>> START INPUT DATA

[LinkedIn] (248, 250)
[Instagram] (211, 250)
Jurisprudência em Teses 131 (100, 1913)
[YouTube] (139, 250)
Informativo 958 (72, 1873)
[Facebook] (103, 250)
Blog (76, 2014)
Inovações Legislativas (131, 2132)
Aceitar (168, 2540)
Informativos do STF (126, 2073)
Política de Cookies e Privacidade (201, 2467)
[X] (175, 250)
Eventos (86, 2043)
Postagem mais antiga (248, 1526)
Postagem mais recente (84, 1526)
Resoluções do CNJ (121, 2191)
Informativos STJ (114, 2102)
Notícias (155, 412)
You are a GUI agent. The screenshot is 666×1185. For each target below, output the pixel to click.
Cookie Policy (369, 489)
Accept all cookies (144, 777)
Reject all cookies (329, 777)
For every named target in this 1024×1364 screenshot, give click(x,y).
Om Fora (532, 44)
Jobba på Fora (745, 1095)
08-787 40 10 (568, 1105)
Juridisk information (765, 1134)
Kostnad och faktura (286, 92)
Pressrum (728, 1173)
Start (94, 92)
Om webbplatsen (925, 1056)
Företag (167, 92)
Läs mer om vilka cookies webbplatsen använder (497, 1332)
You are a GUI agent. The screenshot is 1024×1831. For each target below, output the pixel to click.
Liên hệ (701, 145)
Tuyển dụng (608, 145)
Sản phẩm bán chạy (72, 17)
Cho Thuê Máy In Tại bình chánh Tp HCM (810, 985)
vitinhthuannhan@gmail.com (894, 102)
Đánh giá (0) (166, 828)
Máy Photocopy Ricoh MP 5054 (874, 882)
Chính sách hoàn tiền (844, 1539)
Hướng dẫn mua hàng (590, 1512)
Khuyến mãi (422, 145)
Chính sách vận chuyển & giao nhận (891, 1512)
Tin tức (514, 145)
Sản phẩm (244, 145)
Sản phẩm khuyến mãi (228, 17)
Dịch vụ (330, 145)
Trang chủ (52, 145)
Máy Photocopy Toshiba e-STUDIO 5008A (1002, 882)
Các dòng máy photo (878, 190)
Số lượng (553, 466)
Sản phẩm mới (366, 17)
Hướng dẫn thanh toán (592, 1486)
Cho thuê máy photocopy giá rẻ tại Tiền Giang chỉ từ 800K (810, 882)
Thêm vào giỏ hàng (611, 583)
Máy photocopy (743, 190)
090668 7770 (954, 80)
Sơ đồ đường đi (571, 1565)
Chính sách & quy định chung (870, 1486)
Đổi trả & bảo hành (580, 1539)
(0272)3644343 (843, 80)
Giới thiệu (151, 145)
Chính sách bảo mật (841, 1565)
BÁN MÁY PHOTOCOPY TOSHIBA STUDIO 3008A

>> END INPUT DATA

THE PROBLEM:
Copy every line above word for word, from the first through the last, without changing anything.

RESULT FOR THIS TASK:
[LinkedIn] (248, 250)
[Instagram] (211, 250)
Jurisprudência em Teses 131 (100, 1913)
[YouTube] (139, 250)
Informativo 958 (72, 1873)
[Facebook] (103, 250)
Blog (76, 2014)
Inovações Legislativas (131, 2132)
Aceitar (168, 2540)
Informativos do STF (126, 2073)
Política de Cookies e Privacidade (201, 2467)
[X] (175, 250)
Eventos (86, 2043)
Postagem mais antiga (248, 1526)
Postagem mais recente (84, 1526)
Resoluções do CNJ (121, 2191)
Informativos STJ (114, 2102)
Notícias (155, 412)
You are a GUI agent. The screenshot is 666×1185. For each target below, output the pixel to click.
Cookie Policy (369, 489)
Accept all cookies (144, 777)
Reject all cookies (329, 777)
For every named target in this 1024×1364 screenshot, give click(x,y).
Om Fora (532, 44)
Jobba på Fora (745, 1095)
08-787 40 10 (568, 1105)
Juridisk information (765, 1134)
Kostnad och faktura (286, 92)
Pressrum (728, 1173)
Start (94, 92)
Om webbplatsen (925, 1056)
Företag (167, 92)
Läs mer om vilka cookies webbplatsen använder (497, 1332)
You are a GUI agent. The screenshot is 1024×1831. For each target below, output the pixel to click.
Liên hệ (701, 145)
Tuyển dụng (608, 145)
Sản phẩm bán chạy (72, 17)
Cho Thuê Máy In Tại bình chánh Tp HCM (810, 985)
vitinhthuannhan@gmail.com (894, 102)
Đánh giá (0) (166, 828)
Máy Photocopy Ricoh MP 5054 (874, 882)
Chính sách hoàn tiền (844, 1539)
Hướng dẫn mua hàng (590, 1512)
Khuyến mãi (422, 145)
Chính sách vận chuyển & giao nhận (891, 1512)
Tin tức (514, 145)
Sản phẩm (244, 145)
Sản phẩm khuyến mãi (228, 17)
Dịch vụ (330, 145)
Trang chủ (52, 145)
Máy Photocopy Toshiba e-STUDIO 5008A (1002, 882)
Các dòng máy photo (878, 190)
Số lượng (553, 466)
Sản phẩm mới (366, 17)
Hướng dẫn thanh toán (592, 1486)
Cho thuê máy photocopy giá rẻ tại Tiền Giang chỉ từ 800K (810, 882)
Thêm vào giỏ hàng (611, 583)
Máy photocopy (743, 190)
090668 7770 (954, 80)
Sơ đồ đường đi (571, 1565)
Chính sách & quy định chung (870, 1486)
Đổi trả & bảo hành (580, 1539)
(0272)3644343 (843, 80)
Giới thiệu (151, 145)
Chính sách bảo mật (841, 1565)
BÁN MÁY PHOTOCOPY TOSHIBA STUDIO 3008A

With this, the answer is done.